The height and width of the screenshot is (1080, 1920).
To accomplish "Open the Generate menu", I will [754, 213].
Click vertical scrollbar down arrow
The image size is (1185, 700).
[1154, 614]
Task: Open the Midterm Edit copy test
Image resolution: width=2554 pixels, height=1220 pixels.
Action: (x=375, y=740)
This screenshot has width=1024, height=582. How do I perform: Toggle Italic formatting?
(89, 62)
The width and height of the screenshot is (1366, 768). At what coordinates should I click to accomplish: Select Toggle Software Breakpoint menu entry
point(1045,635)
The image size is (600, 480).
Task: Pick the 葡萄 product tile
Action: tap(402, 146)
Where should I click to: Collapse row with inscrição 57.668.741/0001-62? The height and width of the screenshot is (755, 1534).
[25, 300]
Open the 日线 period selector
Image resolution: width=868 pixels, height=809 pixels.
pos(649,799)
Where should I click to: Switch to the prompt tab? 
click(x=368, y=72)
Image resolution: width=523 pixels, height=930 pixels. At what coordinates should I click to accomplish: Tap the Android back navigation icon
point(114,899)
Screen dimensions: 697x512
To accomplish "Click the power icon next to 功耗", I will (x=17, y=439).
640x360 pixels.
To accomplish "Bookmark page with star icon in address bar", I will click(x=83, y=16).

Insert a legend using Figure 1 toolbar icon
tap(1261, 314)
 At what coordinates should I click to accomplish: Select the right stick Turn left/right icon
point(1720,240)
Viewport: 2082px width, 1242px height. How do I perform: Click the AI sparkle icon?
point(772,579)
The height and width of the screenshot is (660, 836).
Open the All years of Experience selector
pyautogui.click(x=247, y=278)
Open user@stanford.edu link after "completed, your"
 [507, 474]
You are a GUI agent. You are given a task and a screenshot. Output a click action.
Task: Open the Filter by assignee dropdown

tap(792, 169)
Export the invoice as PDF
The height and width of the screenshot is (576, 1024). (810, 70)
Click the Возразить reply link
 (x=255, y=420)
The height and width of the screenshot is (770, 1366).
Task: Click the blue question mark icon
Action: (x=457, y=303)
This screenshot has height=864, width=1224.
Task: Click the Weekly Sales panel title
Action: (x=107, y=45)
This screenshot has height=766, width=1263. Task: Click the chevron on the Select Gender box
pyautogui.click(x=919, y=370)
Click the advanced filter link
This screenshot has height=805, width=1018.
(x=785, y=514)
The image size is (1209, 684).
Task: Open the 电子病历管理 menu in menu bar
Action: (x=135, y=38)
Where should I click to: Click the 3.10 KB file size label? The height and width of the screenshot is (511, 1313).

§ **Exercise task**
Return each line from the items above that contains the word "pixels".

§ **Output**
Image resolution: width=2554 pixels, height=1220 pixels.
Image resolution: width=868 pixels, height=809 pixels.
Image resolution: width=523 pixels, height=930 pixels. At what coordinates should I click to accomplish: Tap the Android back navigation icon
640x360 pixels.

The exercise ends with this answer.